The internet is an amazing place. Over the next hour I learned that this was not just any pest -- it was Mus Musculus (a little known Marvel villain). It can squeeze through almost any 1/4" hole. It can shit 40-60 times a day on my kitchen floor. It can live off crumbs, dried spills, dog food (and if there is anything we have in abundance around here it is crumbs, dried spills, and dog food -- Hell-O, can you say life with a toddler??). It can reproduce 8 times in its one year life span, with multiple babies in each litter. And wondrous, almost magical, the teeth just keep growing and growing nonstop throughout its life -- it MUST chew on things to keep its teeth worn down enough to function normally. (But really the most wondrous magical thing is that it shits 40-60 times a day).

In the abstract it was a gross disgusting invasion of the most sacred room in my home -- my hearth! But then I met the critter face to face and well, the struggle sucks. Since my slobhound doesn't leave much in the way of food at night, and I have tried to be diligent about cleaning up spills when they happen, and we never leave food out, the mouse food is in short supply. What then, keeps him coming back? Is he looking for sanctuary, taking the chill off for a few hours in my warm house? Is he paying homage to the weeks-old stainless steel 5 burner dual fuel 2-oven Jenn Air? Is he lost?

I used to hate driving. I did not have a lot of experience -- I didn't really drive after leaving high school. I didn't take a car to college, and I lived in cities with good public transportation afterwards. But when we ended up in Boston in 2000, I had to do a little more driving on my own. I learned cautiously the 10 block comfort zone around our Cambridge Apt but never strayed beyond that one my own.

One day there was a dying squirrel in my back yard. It was bleeding and broken. I don't know if it fell from a tree or dragged itself into the yard from a car wreck. I called Animal Control and a host of other public works offices, with the same response -- they all told me to leave it alone, nature would take it's course, but they could come get it for the price of $100 (!!!). A call to Dan who was in B-School class at the time, ended with my sobbing after he asked me if I could take a shovel and "finish the job"... I called the Animal Rescue League and told them of my plight... they agreed to come pick up the squirrel to see if it could be rehabilitated, but it would be 5 hours. I told them I couldn't wait that long, and they said I could bring it to their "ER" myself. It was 8:30AM, and the ARL office was in downtown Boston. I put on my best rubber kitchen gloves, put the squirrel in a cardboard box and covered it up with a little tea towel and mapquested my way through the morning rush with my special charge. When I arrived they told me there was nothing they could do, so I filled out the paperwork and authorized them (authorized them! Me! Like I "Owned" the squirrel!) to euthanize the poor soul. (They did offer to give me the tea towel back, but I declined). Although it was a pivotal day in my driving career (it's been smooth sailing since), I was racked by guilt and nightmares and what ifs about the stupid squirrel for many days after.
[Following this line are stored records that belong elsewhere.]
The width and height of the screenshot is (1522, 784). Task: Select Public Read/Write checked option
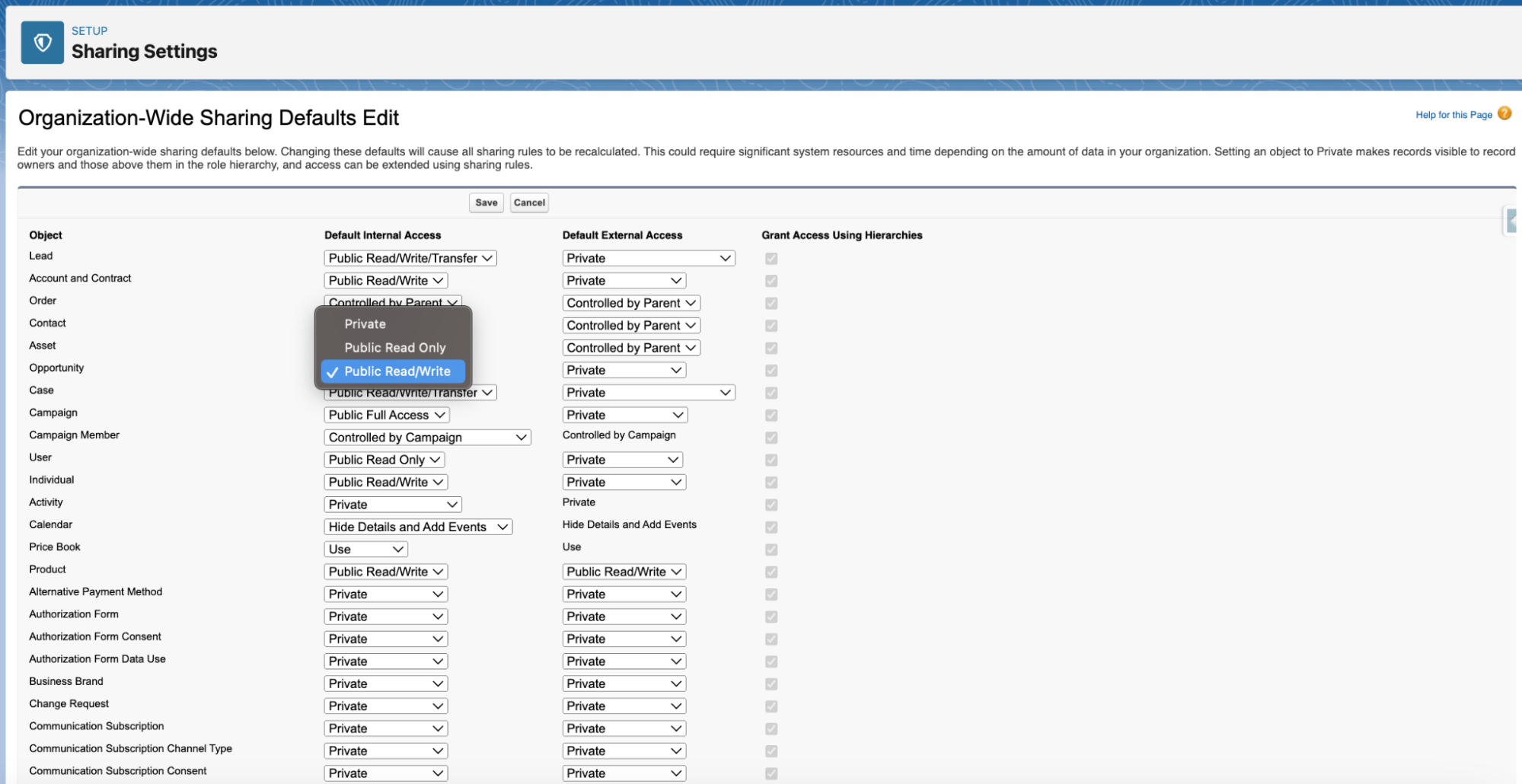(x=393, y=371)
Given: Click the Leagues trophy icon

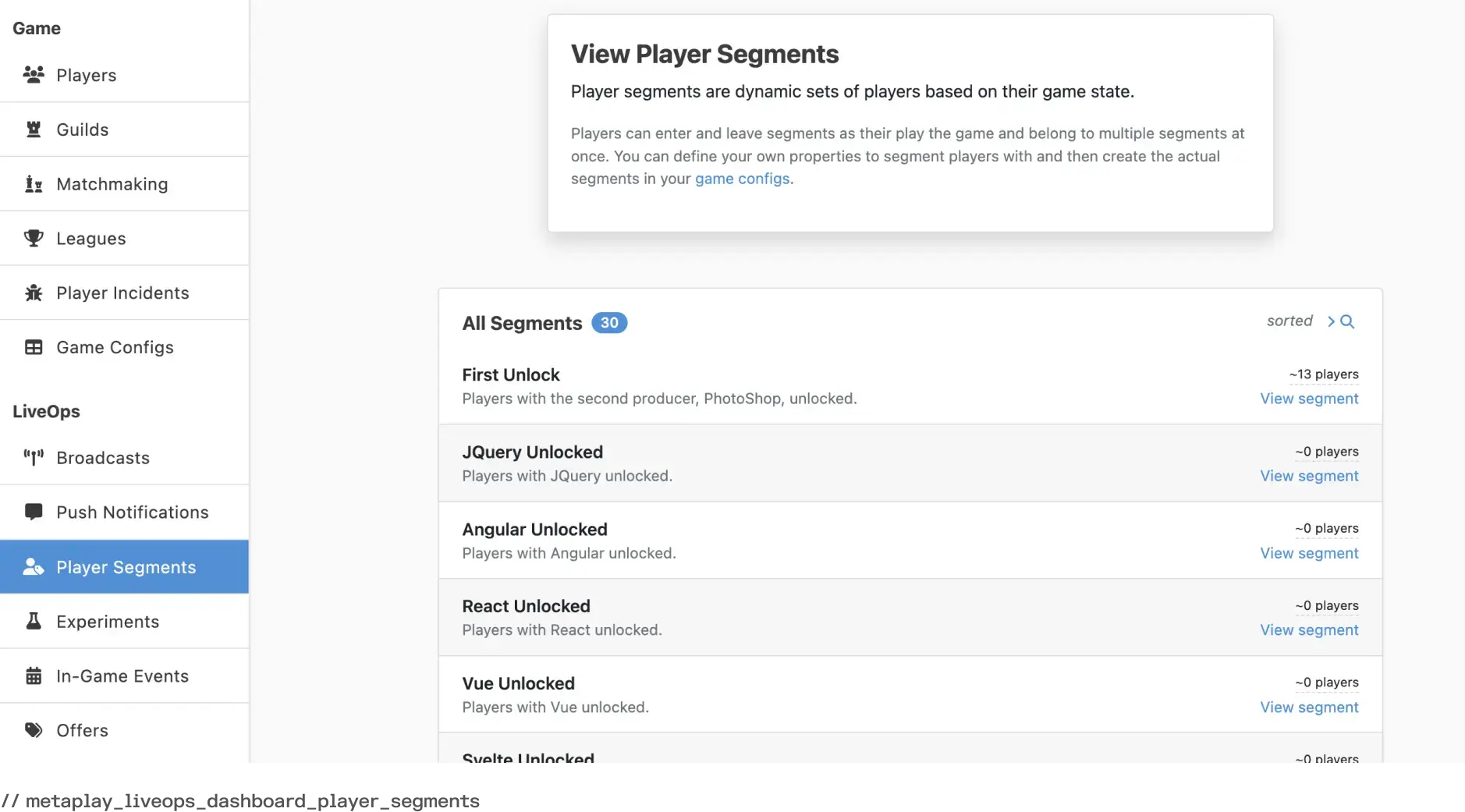Looking at the screenshot, I should pos(33,238).
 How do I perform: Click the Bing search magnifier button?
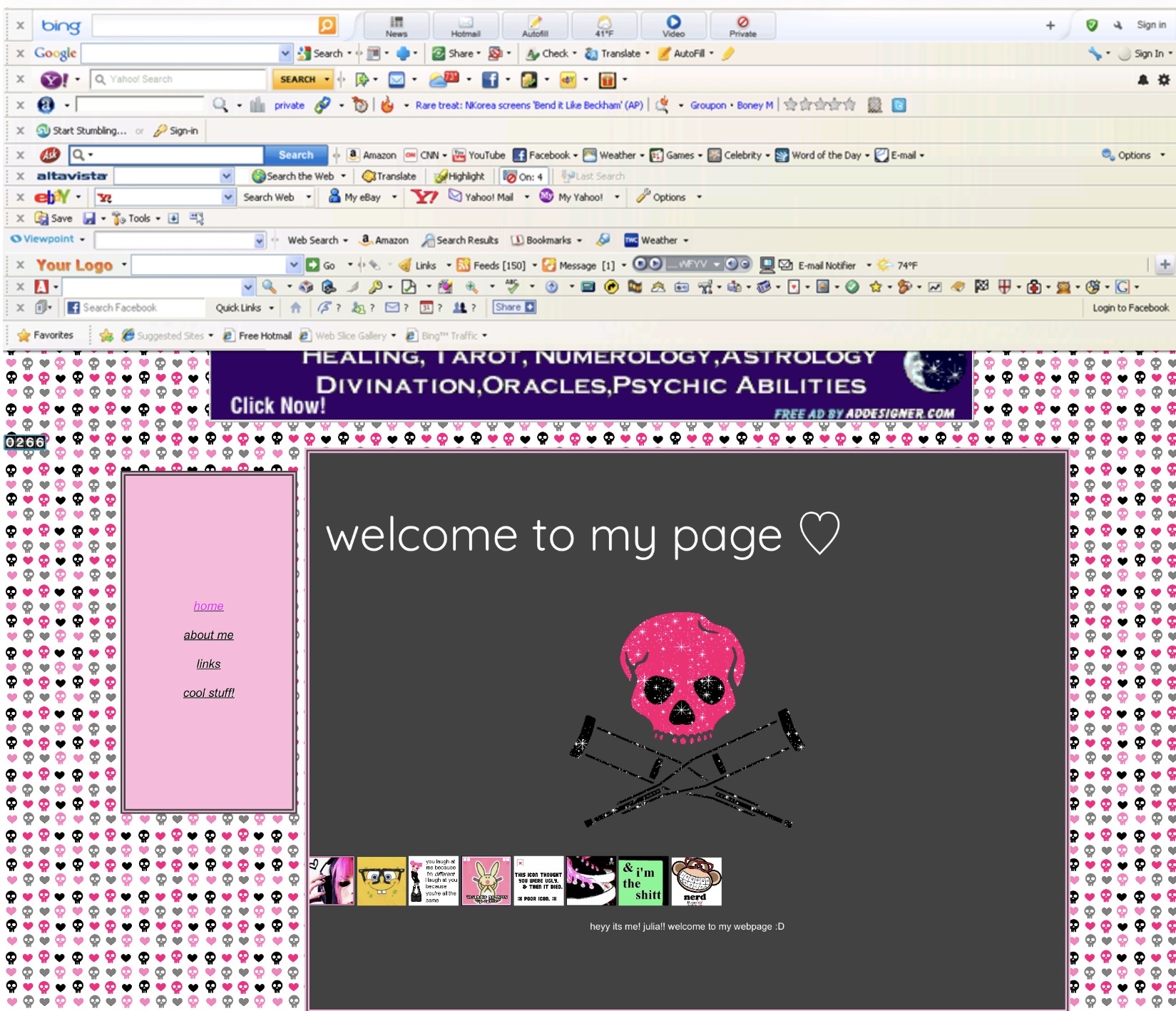[x=327, y=26]
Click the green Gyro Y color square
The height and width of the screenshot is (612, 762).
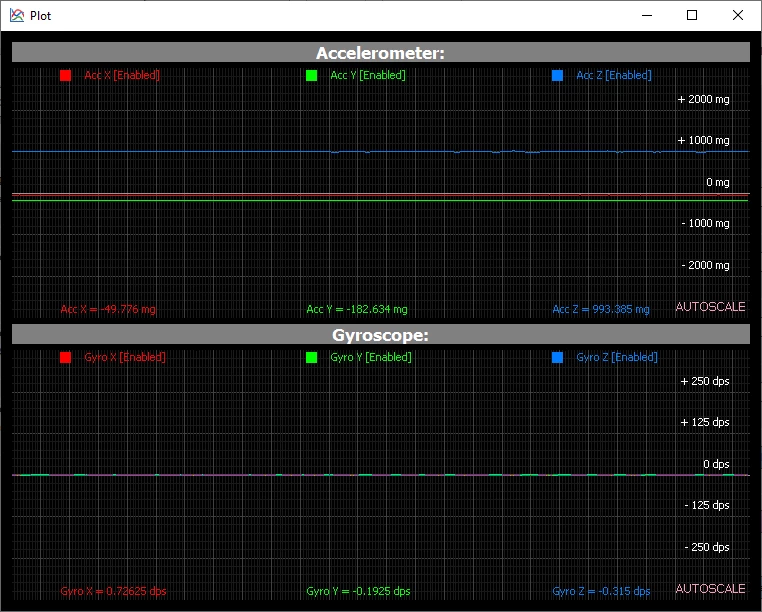tap(312, 357)

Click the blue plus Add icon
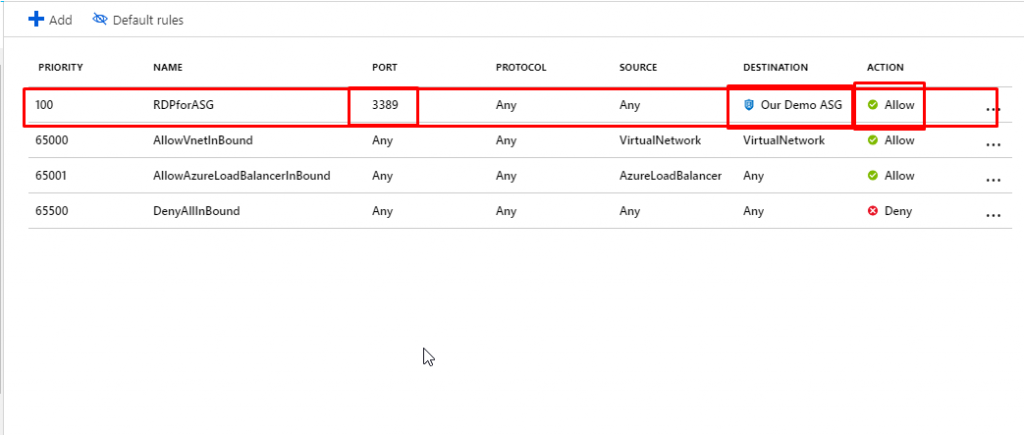(36, 19)
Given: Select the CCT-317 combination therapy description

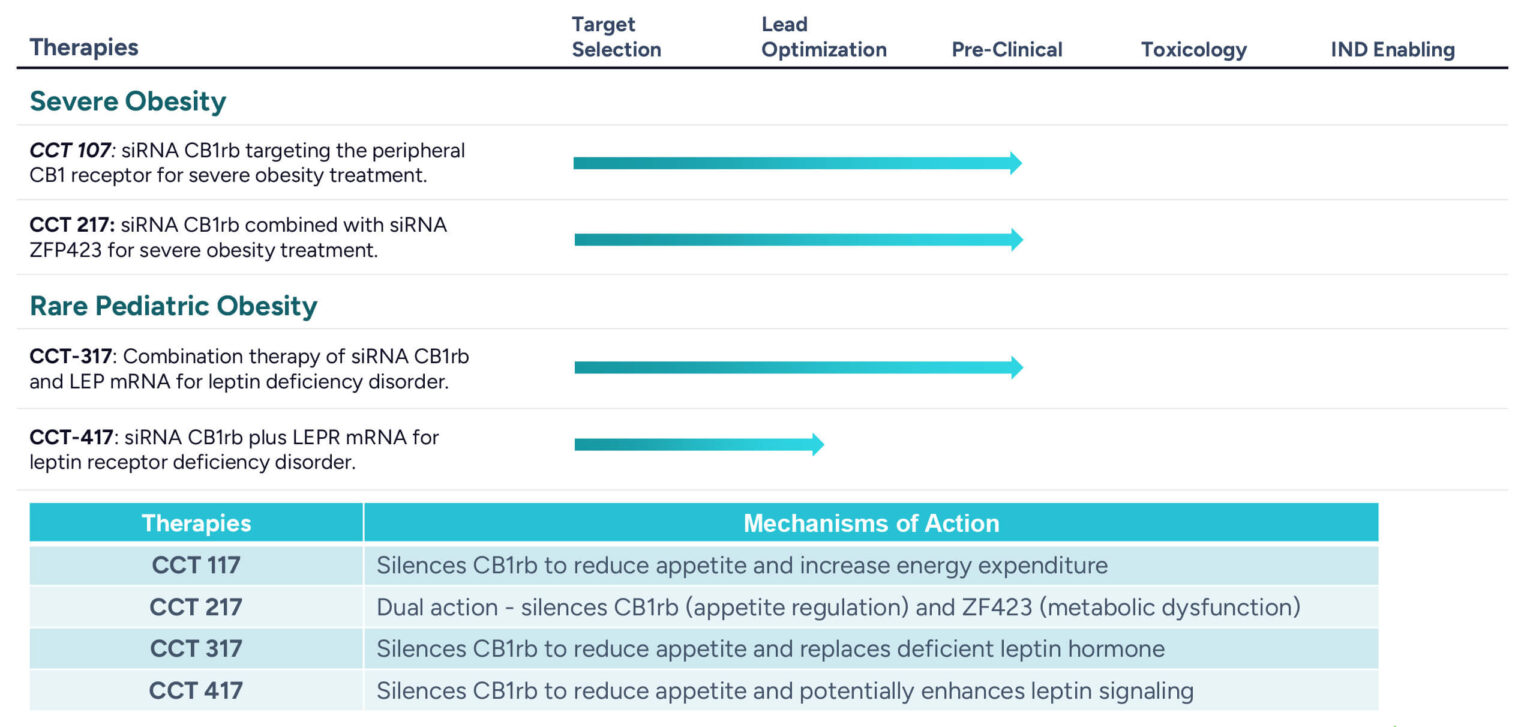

So therein lies the dilemma with Mr. Mouse today. I cannot co-exist peacefully with this vermin in my kitchen. And yet I cannot bring myself to set traps or put out poison (both of which are dangerous with kids and dogs around anyway). Another Google search yielded many creative ways of solving the problem -- ranging from instant mashed potatoes (apparently the mouse will explode if he eats too many of them and then drinks water... I'm skeptical and it's gross anyway), to an elaborate contraption with a coffee can and a vat of bacon grease and water which guarantees a "humane death by drowning" (?)

Depending on its age, it could have 5, 6, 7 or even all 8 of it's reproductive cycles left! And it could have six inches of ungrown teeth and 3,600 more "deposits" to drop. I can't kill it. I don't want it to die, I just want it to move out.

So instead I'll be spending this weekend plugging every 1/4 inch hole in my kitchen with a combination of steel wool, dryer sheets, mothballs and essence of peppermint. I mean, who doesn't have time for that? And if that doesn't work, well -- his lifespan is only a year anyway, right?